Why do you think that meetings like religious services, potlucks, medical camps, and educational sessions are crucial for communication?

Sakina Shirazi: Religious services, community programmes medical camps, and educational sessions are important for bonding with each other. Our objective is to provide the best services to our community. The aim of these meets is for the society’s members to get together and enjoy a pleasant evening with each other. Events like ‘Pani Puri Day,’ in which we invite a pani puri vendor to the complex and serve everyone a plate, have been a big hit in terms of strengthening ties within the neighbourhood. Recently we organised an exhibition which was a great success and even organised games for the kids, which they enjoyed very much. A variety of gatherings have been organised and it has resulted in bringing all of us closer to each other. We are obliged and thankful to His Holiness and the entire team of SBUT for truly uplifting our lives and taking up the responsibility of redeveloping Bhendi Bazaar.

Do you believe that Trusts like SaifeeBurhani Upliftment Trust are beneficial for your community’s development in terms of families and entrepreneurship?

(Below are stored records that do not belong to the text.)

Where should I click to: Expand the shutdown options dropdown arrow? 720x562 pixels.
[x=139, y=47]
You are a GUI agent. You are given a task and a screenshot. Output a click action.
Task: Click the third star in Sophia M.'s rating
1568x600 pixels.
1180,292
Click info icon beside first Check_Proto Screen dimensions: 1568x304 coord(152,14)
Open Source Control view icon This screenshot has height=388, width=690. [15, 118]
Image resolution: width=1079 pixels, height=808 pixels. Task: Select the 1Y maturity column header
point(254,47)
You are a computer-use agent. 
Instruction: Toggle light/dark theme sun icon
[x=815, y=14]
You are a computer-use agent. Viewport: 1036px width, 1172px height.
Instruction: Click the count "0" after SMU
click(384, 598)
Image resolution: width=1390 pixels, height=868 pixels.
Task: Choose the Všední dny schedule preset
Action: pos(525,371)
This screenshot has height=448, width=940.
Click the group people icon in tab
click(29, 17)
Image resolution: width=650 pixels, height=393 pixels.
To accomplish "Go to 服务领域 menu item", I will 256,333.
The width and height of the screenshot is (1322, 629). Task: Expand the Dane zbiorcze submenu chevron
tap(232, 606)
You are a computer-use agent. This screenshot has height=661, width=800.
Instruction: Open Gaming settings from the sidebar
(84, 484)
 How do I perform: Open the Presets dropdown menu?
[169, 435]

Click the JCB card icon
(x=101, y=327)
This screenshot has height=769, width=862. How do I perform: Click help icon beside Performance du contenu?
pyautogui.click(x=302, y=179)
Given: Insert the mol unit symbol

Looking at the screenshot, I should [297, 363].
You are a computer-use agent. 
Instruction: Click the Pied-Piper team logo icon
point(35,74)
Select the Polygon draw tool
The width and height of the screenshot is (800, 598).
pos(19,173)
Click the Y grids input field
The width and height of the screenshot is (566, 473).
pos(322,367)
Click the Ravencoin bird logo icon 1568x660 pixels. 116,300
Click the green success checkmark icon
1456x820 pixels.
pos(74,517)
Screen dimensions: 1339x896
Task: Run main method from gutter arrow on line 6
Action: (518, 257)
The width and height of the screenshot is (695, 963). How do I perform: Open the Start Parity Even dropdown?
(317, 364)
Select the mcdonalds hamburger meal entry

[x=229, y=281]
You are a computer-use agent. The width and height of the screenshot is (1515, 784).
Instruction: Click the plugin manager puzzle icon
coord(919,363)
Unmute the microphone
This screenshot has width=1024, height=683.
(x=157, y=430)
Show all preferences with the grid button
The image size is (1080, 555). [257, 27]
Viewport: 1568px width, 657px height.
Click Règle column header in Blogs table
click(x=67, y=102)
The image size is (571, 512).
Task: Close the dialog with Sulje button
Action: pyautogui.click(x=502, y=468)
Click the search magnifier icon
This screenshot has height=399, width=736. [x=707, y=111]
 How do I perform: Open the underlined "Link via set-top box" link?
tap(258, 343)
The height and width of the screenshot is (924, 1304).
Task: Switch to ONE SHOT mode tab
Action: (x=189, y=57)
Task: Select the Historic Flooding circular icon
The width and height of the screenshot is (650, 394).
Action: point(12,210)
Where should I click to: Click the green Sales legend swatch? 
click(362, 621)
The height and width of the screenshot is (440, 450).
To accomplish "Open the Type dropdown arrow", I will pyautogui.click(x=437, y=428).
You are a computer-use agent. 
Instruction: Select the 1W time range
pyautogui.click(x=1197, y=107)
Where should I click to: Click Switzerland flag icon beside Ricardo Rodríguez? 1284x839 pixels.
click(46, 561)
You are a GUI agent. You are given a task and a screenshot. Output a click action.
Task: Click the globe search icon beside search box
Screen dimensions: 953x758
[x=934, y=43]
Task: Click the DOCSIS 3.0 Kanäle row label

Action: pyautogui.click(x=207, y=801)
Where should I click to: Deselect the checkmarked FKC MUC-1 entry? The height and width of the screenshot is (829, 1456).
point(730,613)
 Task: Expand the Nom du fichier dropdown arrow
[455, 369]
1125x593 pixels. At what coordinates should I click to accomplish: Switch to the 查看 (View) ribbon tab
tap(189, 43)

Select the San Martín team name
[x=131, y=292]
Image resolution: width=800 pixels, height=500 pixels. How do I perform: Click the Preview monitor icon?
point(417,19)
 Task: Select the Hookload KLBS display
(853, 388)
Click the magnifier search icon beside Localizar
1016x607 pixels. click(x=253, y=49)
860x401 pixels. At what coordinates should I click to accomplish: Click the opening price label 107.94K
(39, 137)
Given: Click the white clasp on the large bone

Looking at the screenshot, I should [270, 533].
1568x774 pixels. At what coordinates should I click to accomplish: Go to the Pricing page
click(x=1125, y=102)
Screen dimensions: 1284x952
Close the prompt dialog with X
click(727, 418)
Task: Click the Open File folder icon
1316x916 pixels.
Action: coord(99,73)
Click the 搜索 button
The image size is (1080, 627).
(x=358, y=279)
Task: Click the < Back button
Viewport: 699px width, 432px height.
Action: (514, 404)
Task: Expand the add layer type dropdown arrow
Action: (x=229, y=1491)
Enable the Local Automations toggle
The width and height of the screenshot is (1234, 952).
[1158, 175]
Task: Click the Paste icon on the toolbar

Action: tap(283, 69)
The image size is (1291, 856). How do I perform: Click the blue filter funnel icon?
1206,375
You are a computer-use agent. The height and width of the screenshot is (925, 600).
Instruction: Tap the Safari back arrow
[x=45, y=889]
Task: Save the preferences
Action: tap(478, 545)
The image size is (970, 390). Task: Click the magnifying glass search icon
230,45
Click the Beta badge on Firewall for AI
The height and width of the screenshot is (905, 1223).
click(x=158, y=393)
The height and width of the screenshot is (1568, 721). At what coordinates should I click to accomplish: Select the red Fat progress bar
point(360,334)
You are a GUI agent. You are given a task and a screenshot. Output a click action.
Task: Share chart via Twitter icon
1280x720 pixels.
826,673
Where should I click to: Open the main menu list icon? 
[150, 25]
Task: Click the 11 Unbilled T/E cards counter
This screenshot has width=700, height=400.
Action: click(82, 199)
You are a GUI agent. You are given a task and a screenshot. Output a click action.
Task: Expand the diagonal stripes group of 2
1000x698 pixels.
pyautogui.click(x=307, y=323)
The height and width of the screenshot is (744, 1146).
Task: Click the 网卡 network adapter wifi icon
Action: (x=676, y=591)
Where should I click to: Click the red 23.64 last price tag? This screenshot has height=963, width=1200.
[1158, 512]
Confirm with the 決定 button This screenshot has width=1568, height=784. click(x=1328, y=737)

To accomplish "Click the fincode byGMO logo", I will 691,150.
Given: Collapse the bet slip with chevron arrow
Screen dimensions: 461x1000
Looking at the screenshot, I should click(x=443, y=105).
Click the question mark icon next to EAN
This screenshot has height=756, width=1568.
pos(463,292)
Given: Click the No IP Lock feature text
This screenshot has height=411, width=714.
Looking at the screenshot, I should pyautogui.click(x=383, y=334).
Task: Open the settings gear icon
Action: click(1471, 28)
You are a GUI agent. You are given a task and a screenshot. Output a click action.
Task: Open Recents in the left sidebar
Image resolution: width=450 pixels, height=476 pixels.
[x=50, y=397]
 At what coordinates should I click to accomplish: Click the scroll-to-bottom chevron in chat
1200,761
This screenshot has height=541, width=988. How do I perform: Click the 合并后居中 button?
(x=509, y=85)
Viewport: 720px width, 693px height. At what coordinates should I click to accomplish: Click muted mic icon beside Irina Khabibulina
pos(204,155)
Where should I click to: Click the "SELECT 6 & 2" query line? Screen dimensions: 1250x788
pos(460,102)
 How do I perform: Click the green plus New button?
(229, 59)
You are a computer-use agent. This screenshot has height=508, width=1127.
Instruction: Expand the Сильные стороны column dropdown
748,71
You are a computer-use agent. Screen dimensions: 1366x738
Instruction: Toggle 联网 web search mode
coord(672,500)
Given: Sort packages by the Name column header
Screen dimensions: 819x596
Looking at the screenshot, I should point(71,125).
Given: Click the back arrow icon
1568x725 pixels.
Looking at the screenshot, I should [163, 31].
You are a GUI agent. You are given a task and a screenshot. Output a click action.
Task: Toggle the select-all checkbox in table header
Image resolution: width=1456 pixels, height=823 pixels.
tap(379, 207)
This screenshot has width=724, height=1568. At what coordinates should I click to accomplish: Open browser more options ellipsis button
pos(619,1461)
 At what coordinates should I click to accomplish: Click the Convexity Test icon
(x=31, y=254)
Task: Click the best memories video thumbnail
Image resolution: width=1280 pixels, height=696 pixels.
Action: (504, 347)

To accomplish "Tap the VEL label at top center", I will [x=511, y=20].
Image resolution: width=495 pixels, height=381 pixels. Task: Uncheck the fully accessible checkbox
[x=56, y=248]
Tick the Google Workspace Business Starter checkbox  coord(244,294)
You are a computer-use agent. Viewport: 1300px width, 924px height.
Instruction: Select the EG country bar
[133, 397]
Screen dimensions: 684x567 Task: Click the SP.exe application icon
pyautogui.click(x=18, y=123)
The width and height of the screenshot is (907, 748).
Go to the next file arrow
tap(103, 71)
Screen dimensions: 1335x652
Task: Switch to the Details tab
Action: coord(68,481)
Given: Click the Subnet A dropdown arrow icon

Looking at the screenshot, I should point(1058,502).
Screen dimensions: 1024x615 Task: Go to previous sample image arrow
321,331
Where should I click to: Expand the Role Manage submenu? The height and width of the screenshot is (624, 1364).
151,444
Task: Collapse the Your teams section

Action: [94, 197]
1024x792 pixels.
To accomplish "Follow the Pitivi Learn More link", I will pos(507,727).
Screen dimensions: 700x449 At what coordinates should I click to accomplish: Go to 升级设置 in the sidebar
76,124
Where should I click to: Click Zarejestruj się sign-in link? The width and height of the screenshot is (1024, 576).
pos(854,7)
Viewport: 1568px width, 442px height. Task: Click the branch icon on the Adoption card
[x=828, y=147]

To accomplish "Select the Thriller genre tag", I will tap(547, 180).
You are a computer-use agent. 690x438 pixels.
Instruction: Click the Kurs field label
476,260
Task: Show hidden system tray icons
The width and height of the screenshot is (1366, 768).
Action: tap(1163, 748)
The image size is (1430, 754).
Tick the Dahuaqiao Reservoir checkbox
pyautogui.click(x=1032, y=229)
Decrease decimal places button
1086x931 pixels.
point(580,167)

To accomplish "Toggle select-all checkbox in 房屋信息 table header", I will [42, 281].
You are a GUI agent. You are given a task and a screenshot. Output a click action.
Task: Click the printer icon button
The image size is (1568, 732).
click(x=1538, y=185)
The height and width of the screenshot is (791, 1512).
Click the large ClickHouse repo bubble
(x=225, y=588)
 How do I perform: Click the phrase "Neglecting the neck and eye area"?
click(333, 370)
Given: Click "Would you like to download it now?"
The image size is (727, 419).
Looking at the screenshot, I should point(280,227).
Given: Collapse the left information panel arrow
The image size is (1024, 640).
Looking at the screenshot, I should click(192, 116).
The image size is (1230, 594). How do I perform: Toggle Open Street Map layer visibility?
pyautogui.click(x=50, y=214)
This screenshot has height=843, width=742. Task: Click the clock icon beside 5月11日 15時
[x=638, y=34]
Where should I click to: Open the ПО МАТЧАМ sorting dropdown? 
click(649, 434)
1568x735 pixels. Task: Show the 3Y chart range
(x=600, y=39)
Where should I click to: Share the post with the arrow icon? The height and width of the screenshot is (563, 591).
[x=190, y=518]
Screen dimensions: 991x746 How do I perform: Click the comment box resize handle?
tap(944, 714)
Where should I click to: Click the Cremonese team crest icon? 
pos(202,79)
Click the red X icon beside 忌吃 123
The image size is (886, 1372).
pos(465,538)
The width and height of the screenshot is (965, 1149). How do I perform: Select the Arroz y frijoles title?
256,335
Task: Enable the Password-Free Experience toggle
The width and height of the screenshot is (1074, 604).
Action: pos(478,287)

Jamila Burhanpurwala: I work closely with my community. SaifeeBurhani Upliftment Trust has undertaken the responsibility of redevelopment well. There will always be difficulties in such a massive project, but their vision is clear. I am residing in the Anjeerwadi transit home, and I would like to say that we have been upgraded already. Given the living conditions at Bhendi Bazaar, this is already a huge shift in providing dignified and healthy living spacesOur house in Bhendi Bazaar had water, hygiene, and safety issues, but here we have solutions to all those problems. Even though I know we are in a transit facility, I can say that when we return to Bhendi Bazaar in the next couple of years, it will be much better and I am very hopeful about all the positive support given to the people of Bhendi Bazaar.

What can the community do in terms of entrepreneurship to support both the women of Bhendi Bazaar and outsiders, in your opinion?

Mariya Arsiwala: I have stayed at the transit location at Ghodapdeo for almost 10 years now. I do volunteer work for the Dawoodi Bohra community hall with the larger team. The community hall is used for offering prayers primarily, but we also have families hosting their functions at the hall. Everyone has designated responsibilities and I look after the registration of stalls for exhibitions and the logistics behind it. We have exhibitions conducted at the community hall, and it is good to see so many women entrepreneurs participating. By giving them a platform, we are helping them promote their ventures, which becomes a great networking spot for the women of Bhendi Bazaar and outsiders.

What would you like to say to people attempting to establish a better life for themselves and others?

Mariya Arsiwala: I am a resident of Bhendi Bazaar and belong to the Dawoodi Bohra family. I started my professional career by designing Jhablaizaar (a long dress and trousers worn by young girls). I have faced a lot of obstacles in my career and overcame them, as it isn’t easy to manage a balance between my family and profession with two children at home. During the COVID-19 lockdown, my workshop was put on temporary hold as the workers travelled from the suburbs. However, I’m very thankful to SaifeeBurhani Upliftment Trust, since the transition to Al Sa’adah Towers, which is part of a massive upliftment project of Bhendi Bazaar, gave me the chance to run my business comfortably from a much larger and better home, and allowing me to fulfil my breams better. I would motivate all the people and encourage them to follow their passion. You might face obstacles, but the result will be better than expected.